XAU / XAUT-PAXG Stationarity Analysis

XAU / PAXG-XAUT Pairs Stationarity Analysis

Find the notebook here.

This notebook will provide arbitrage indications for spot to asset-backed cryptocurrency pairs. In particular, the XAUt/USDt and PAXG/USDt pairs will be analyzed against spot gold - taking advantage of low volume pair trading. In addition, this notebook will aim to run statistical tests to identify stationarity and mean reversion.

Data Consolidation

Create a helper function to fetch the data from the pyth price oracle.

# fetch data from the 'pyth' price oracle.
import requests as req
def getBarsPyth(symbol, resolution, start, end):
  return req.get("https://benchmarks.pyth.network/v1/shims/tradingview/history?symbol={0}&resolution={1}&from={2}&to={3}".format(symbol, resolution, start, end)).json()

Fetch bars as objects from the helper function oracle for XAU/USD, XAUt/USD, PAXG/USD. Ensure that the start date is further than 2023-12-04 (listing date of XAUt) and is not a weekend (as XAU/USD does not trade on weekends).

# fetch bars as JSON objecobject
import time
import datetime as dt

interval = 60 # default = 60
start, end = dt.date(2024, 1, 4), dt.date.today() # default = 1/4/2024 -> today
XAU = getBarsPyth("Metal.XAU%2FUSD", interval, int(time.mktime(start.timetuple())), int(time.mktime(end.timetuple())))
XAUT = getBarsPyth("Crypto.XAUT%2FUSD", interval, int(time.mktime(start.timetuple())), int(time.mktime(end.timetuple())))
PAXG = getBarsPyth("Crypto.PAXG%2FUSD", interval, int(time.mktime(start.timetuple())), int(time.mktime(end.timetuple())))

Data Cleaning

With the dataset from pyth, place the datasets into a dictionary to then be merged into one DataFrame, using time (in UNIX) as an index.

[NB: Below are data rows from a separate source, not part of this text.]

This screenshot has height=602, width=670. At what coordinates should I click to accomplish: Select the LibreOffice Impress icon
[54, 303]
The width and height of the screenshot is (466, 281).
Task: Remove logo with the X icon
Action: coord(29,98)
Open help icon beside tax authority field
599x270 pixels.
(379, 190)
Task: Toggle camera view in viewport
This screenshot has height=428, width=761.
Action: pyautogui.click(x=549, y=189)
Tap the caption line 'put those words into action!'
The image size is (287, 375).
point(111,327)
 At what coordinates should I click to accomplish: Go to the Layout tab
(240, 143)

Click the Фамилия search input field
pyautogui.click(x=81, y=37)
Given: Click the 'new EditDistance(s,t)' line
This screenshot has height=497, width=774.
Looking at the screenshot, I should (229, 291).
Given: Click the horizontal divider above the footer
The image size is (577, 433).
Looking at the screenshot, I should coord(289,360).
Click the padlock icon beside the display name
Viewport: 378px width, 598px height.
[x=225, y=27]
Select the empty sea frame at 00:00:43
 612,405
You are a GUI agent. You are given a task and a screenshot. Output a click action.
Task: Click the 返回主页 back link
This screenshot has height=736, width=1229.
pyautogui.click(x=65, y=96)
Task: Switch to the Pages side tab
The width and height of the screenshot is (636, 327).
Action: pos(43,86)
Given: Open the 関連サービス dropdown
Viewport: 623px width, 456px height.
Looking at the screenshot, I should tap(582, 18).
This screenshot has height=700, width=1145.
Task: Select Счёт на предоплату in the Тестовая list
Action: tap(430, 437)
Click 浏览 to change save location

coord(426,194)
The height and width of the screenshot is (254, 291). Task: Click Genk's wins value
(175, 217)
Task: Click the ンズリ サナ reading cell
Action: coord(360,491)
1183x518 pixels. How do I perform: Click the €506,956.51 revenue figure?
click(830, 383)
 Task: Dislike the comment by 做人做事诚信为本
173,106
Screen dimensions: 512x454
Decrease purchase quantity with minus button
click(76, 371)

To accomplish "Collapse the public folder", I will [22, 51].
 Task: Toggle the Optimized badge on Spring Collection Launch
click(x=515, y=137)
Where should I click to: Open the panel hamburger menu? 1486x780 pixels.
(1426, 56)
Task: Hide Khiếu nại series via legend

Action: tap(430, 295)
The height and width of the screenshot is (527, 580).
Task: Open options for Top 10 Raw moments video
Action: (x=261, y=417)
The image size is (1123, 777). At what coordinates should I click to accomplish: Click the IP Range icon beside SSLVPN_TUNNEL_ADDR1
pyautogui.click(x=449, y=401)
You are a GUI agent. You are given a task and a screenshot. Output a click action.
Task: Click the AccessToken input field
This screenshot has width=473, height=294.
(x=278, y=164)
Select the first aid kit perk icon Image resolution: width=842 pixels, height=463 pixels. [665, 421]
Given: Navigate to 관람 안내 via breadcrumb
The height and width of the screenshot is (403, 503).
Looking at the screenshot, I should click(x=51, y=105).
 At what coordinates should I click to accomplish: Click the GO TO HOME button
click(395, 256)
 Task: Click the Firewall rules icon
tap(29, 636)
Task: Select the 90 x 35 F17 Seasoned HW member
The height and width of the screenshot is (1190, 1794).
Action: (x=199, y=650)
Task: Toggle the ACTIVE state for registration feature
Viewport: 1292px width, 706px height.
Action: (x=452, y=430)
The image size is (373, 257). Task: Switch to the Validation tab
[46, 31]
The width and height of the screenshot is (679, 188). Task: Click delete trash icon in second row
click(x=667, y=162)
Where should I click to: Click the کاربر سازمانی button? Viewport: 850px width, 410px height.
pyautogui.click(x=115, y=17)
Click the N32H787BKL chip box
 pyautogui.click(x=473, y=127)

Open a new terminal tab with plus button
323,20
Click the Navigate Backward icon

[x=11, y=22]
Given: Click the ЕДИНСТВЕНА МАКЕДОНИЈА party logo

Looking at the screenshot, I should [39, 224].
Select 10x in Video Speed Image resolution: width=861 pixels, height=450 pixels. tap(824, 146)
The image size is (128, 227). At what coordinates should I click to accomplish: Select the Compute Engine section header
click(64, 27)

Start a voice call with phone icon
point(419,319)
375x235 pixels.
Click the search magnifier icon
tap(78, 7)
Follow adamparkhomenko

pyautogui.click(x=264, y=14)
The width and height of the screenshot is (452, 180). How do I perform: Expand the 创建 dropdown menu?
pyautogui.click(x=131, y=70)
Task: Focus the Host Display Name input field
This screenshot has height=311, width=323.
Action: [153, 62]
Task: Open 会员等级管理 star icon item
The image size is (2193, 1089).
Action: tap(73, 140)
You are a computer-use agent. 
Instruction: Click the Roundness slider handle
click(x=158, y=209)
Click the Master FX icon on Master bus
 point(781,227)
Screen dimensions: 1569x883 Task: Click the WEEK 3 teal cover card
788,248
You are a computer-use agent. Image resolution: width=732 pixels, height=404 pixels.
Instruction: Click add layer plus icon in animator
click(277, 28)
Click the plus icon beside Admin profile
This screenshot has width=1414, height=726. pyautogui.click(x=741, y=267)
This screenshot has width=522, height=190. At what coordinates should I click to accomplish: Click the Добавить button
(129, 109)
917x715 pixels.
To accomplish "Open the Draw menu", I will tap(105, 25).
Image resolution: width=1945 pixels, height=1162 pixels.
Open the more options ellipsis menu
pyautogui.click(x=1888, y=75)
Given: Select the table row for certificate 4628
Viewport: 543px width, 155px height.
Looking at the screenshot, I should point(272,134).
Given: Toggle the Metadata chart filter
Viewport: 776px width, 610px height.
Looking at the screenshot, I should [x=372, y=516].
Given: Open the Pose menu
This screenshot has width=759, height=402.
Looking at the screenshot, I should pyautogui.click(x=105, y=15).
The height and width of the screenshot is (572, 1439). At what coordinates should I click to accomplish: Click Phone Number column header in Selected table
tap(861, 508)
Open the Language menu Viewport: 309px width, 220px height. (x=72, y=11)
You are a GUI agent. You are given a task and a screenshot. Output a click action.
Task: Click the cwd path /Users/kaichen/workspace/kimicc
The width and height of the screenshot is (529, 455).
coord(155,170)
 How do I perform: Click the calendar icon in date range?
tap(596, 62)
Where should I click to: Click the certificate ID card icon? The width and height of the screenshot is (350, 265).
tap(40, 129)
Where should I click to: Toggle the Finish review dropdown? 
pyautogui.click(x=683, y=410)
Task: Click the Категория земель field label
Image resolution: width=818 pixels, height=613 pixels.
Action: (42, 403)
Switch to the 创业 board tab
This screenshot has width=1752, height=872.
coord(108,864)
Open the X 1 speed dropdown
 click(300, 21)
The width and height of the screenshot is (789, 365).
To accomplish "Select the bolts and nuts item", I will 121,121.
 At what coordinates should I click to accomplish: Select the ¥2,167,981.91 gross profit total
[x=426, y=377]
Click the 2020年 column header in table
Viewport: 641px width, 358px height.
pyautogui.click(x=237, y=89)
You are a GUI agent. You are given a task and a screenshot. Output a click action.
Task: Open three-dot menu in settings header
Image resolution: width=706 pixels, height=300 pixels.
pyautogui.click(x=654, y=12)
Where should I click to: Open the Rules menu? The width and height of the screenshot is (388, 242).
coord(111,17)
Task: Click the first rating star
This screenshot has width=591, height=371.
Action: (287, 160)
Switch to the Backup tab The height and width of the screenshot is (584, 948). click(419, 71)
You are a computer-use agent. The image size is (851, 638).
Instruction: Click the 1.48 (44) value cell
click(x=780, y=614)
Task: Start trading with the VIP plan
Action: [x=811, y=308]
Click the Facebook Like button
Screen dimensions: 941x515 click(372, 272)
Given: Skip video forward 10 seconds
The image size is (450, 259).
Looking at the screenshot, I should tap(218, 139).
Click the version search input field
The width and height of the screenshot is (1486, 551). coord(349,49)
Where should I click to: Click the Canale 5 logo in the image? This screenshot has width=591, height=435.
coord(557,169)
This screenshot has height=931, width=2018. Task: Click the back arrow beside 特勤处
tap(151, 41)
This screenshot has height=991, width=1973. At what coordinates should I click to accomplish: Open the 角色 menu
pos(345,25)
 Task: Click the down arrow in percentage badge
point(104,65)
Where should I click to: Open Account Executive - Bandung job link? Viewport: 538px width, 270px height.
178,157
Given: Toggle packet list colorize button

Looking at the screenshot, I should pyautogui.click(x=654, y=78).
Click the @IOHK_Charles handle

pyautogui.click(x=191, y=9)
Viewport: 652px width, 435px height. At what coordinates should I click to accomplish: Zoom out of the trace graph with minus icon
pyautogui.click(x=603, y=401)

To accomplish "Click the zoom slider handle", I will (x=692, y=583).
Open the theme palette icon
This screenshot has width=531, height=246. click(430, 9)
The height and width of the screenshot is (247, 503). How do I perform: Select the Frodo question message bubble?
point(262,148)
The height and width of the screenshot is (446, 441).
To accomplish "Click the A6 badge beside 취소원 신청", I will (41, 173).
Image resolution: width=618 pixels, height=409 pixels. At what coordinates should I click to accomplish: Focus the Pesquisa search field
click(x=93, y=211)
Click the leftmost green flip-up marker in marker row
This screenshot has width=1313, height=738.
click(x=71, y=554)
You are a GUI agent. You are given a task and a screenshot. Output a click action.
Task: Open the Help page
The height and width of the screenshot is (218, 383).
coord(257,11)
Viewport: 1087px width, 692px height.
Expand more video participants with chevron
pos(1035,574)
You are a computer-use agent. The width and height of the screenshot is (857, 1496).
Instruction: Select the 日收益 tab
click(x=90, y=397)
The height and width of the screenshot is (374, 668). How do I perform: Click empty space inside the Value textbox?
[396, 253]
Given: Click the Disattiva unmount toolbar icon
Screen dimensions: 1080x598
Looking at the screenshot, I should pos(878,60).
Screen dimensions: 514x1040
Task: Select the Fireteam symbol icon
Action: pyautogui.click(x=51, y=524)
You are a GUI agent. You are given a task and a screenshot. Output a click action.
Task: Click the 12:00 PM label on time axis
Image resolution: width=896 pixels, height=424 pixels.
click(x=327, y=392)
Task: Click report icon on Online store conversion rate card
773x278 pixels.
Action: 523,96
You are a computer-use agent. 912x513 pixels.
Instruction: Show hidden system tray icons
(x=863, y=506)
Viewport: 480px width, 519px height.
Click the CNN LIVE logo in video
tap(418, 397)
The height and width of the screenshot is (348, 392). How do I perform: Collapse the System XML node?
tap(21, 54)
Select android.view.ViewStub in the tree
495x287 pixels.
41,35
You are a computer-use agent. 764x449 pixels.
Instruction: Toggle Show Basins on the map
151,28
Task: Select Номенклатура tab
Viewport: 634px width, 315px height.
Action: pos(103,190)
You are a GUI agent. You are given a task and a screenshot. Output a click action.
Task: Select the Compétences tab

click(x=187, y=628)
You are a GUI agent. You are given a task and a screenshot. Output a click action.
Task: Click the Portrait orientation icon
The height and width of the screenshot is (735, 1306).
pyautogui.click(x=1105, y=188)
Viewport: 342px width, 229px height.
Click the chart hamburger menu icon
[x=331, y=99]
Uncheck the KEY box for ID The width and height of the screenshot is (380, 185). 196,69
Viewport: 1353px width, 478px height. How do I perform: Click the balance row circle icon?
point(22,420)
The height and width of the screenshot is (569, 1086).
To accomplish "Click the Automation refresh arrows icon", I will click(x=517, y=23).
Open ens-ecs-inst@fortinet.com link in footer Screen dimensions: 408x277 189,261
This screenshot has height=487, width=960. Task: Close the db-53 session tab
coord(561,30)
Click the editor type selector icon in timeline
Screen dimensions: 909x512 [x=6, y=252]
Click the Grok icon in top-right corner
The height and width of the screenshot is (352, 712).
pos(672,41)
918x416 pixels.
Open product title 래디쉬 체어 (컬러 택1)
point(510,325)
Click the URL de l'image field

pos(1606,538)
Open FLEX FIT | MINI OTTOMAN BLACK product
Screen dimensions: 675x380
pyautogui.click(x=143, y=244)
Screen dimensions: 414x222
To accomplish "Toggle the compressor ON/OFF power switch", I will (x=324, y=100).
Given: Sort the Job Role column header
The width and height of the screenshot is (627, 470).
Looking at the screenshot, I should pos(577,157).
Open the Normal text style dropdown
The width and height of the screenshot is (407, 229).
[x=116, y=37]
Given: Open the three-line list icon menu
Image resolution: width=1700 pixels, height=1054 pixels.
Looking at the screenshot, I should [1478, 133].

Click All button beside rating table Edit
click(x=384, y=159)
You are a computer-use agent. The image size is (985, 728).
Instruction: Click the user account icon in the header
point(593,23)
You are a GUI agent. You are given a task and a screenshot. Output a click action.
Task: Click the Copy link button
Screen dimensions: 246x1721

# create timeseries as dict
import pandas as pd
import matplotlib.pyplot as plt

xau_pair = {'t': XAU['t'], 'c_xau': XAU['c']}
xaut_pair = {'t': XAUT['t'], 'c_xaut': XAUT['c']}
paxg_pair = {'t': PAXG['t'], 'c_paxg': PAXG['c']}

# merge data into dataframe (data)
df1, df2, df3 = pd.DataFrame(xau_pair), pd.DataFrame(xaut_pair), pd.DataFrame(paxg_pair)
df1.set_index('t', inplace=True)
df2.set_index('t', inplace=True)
df3.set_index('t', inplace=True)
merged = pd.concat([df1, df2, df3], axis=1, join='outer')
merged.sort_values(by='t', inplace=True)
merged = merged.reset_index()
merged['time'] = pd.to_datetime(merged['t'],unit='s')
merged = merged.set_index('t')
data = merged

Normalize XAU, XAUt, and PAXG by taking the percent difference of the closing price of each bar.

# adjust for price difference, normalize with pct change
data['pct_c_xau'] = (data['c_xau'] / data['c_xau'].iloc[0] - 1) * 100
data['pct_c_xaut'] = (data['c_xaut'] / data['c_xaut'].iloc[0] - 1) * 100
data['pct_c_paxg'] = (data['c_paxg'] / data['c_paxg'].iloc[0] - 1) * 100

Calculate the spread of each datapoint with respect to XAU (w/ a XAUt-PAXG spread).

# spread
data['pct_c_xau_interpolated'] = data['pct_c_xau'].interpolate(method='linear')
gold_i, paxg_i, xaut_i = data['pct_c_xau_interpolated'], data['pct_c_paxg'], data['pct_c_xaut']
aligned_goldGP, aligned_paxgGP = gold_i.align(paxg_i, join='outer')
aligned_goldGX, aligned_xautGX = gold_i.align(xaut_i, join='outer')
aligned_paxgPX, aligned_xautPX = paxg_i.align(xaut_i, join='outer')
data['spread_xaupaxg'] = aligned_goldGP - aligned_paxgGP
data['spread_xauxaut'] = aligned_goldGX - aligned_xautGX
data['spread_xautpaxg'] = aligned_xautPX - aligned_paxgPX

Data Analysis

Let us plot the graph of PAXG, XAUt, and XAU - both raw and normalized; additionally plot the correlation of PAXG and XAUt with respect to XAU.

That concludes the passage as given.